While it is difficult to compete against the cost structure of traditional farming, vertical agriculture offers countering advantages:
- More yield per square meter, with reduced waste and significant carbon and water savings
- Production close to demand, cutting out transportation and middlemen expenses
- Consistent supply at predictable prices for local retailers, regardless of global weather
- Plants custom-grown to meet local tastes
- Consumers willing to pay a premium for super-fresh, traceable and sustainable food
- Ability to tie production to individual consumer demand through digital applications and supermarket data
Vertical farms are being integrated into different urban environments around the world. Japan’s Spread Co. recently began shipping from the world’s largest vertical farm, based in Keihanna Science City, a highly-automated facility which can produce 30,000 heads of lettuce per day. Fresh Direct Nigeria is a start-up bringing stackable container farms to the cities of Abuja and Lagos, helping to address food supply gaps and create a new generation of city farmers.
Related article
Explore the gallery below on innovators in vertical agriculture
Key questions to consider
- What new business models can be built around bringing farming close to consumers?
- Is digital urban agriculture now a key ingredient for making cities smart and resilient?
- How can vertical urban agriculture improve the economic and social dynamics of cities?
Chapter 3
Human biome: Diet by design
Biotech and food converge again as understanding of the human gut biome grows. We used to know only what foods were generically good, through analysis of the biome it is now possible to determine which foods are optimal for the individual.
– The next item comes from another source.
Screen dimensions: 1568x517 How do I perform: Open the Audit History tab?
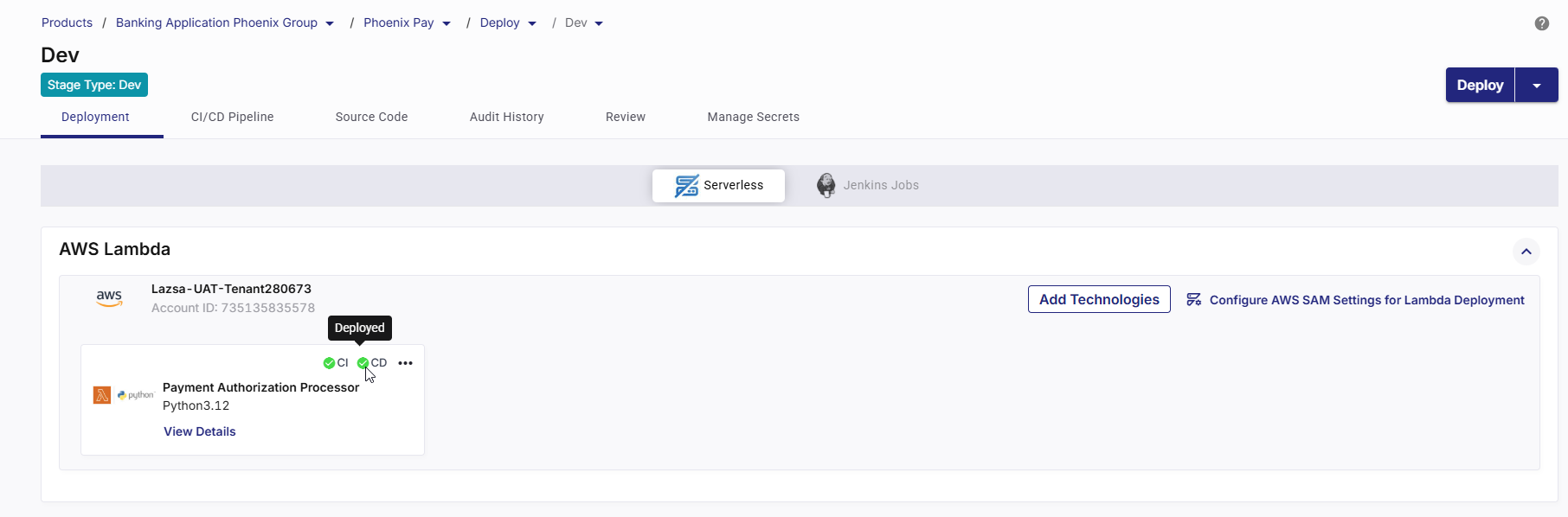[x=506, y=117]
DayTwo, an Israeli company, has commercialized a diagnostic that analyzes the DNA of your gut biome and uses an algorithm based on extensive clinical research to predict your glycemic (blood sugar) response to different foods, which varies significantly among individuals. Glycemic spikes are associated with disorders such as obesity and diabetes. DayTwo currently offers individual wellness diet recommendations but is collaborating with pharma partners to develop nutrition-based health solutions and biome-based treatments for metabolic disorders.
This development flips our perspective from viewing food as a source of illness to food as a source of wellness, with new opportunities to reduce health costs, improve outcomes and maintain wellness.
Key questions:
- How will food producers, retailers, insurers, pharma companies and healthcare systems work together for the best wellness outcomes based on personalized diets?
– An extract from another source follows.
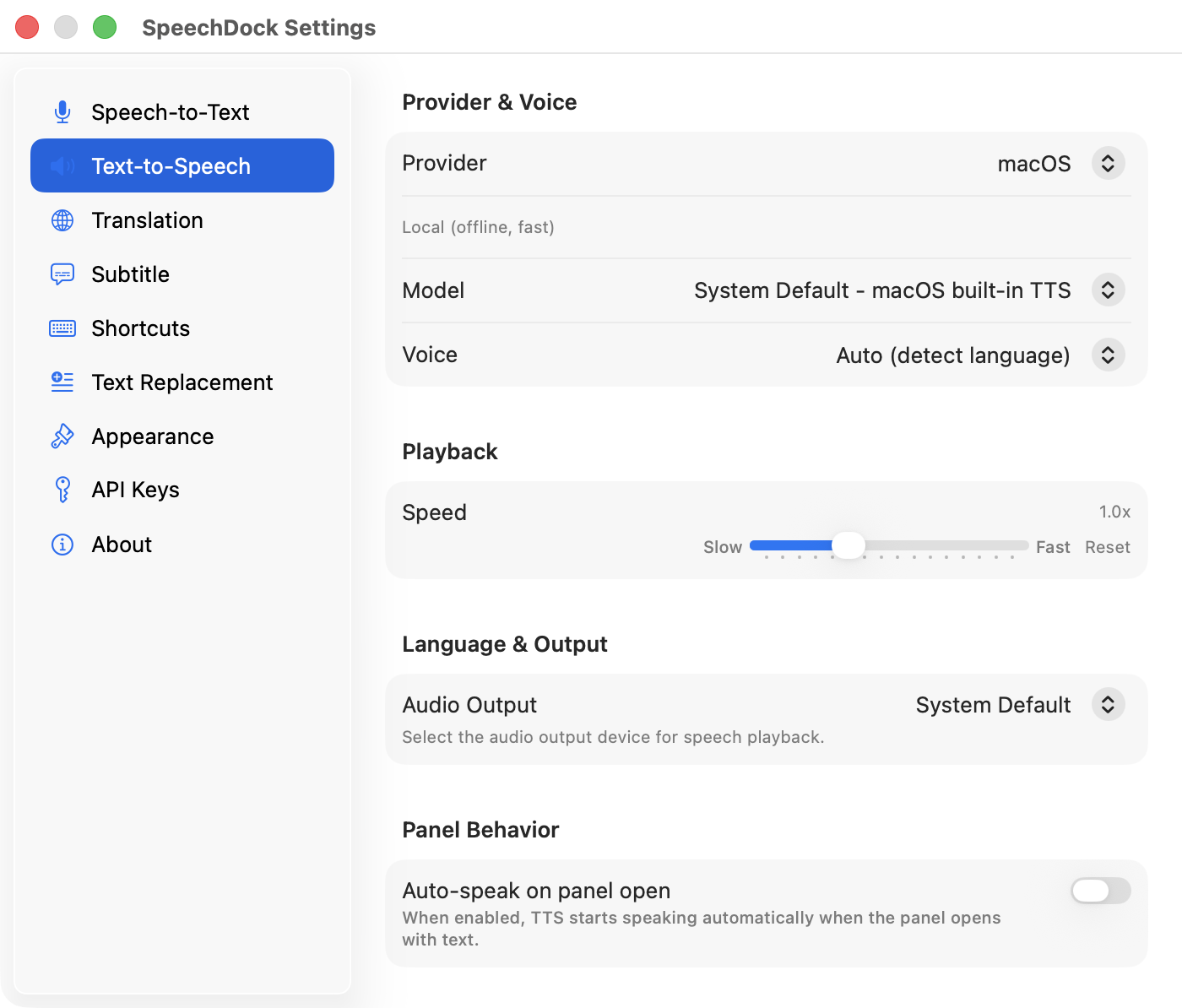Select the Text Replacement icon
This screenshot has width=1182, height=1008.
(x=62, y=382)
- What new digital partnerships will be required for food producers and retailers to serve billions of personalized diets daily?
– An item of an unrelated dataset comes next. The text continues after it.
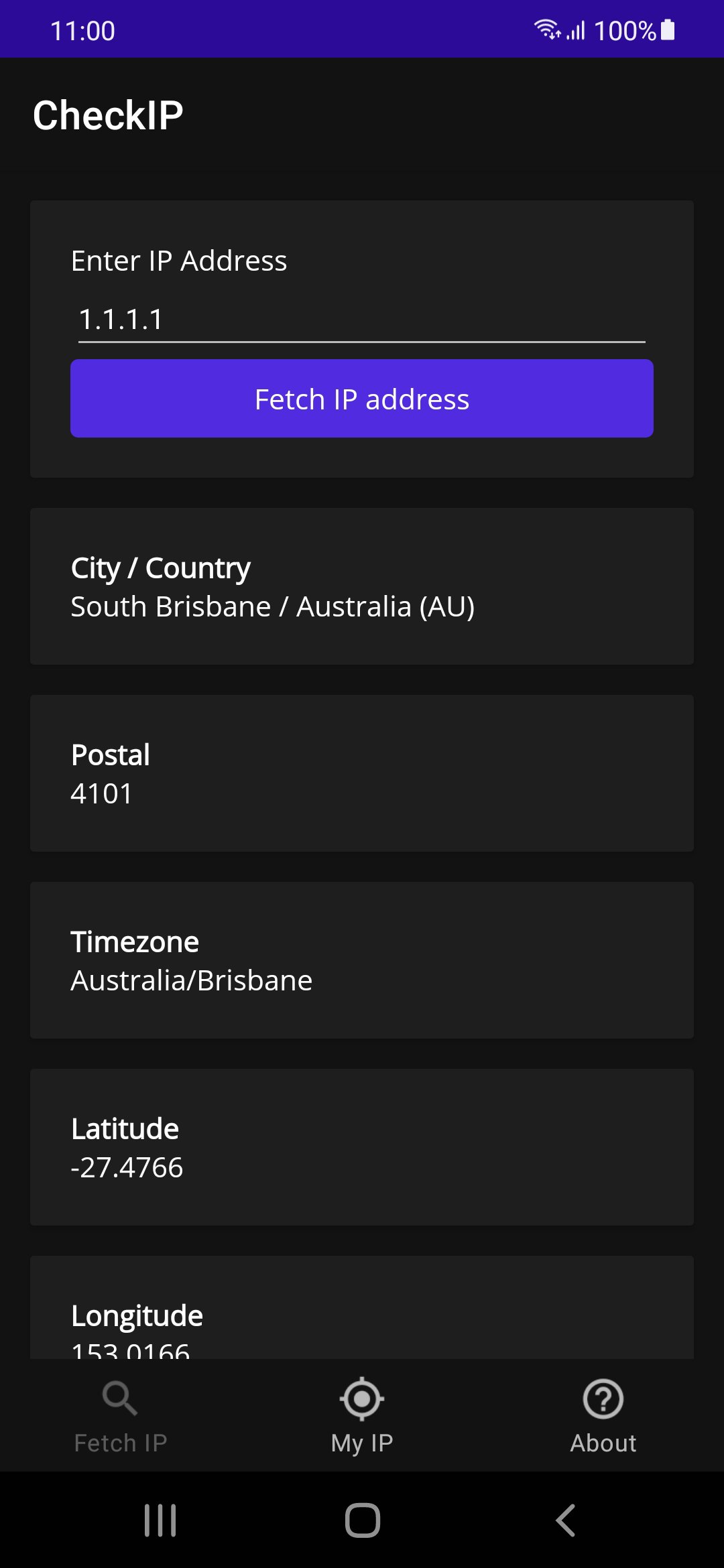Tap the Android home button
Image resolution: width=724 pixels, height=1568 pixels.
click(362, 1520)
- If personalized diets become the key to wellness, what industry is the food business in?
Summary
Food-by-design will reshape what and how we eat, affecting global supply chains, economies and human health. Our eating will be personalized, local and increasingly sustainable for human health and the planet. Now is the time for companies to assess the role they can play in this transformation and the potential upsides.
Key questions for CEOs and boards:
- How well-prepared is your company to respond to changing market dynamics in agriculture and food?
- What are the growth opportunities in addressing global food challenges?
- What is the opportunity for your technology to participate in food-by-design solutions?
- As food supply chains become shorter and resource efficient, what are the implications for energy, logistics and retail companies?
- Is your company ready for a world of radical transparency?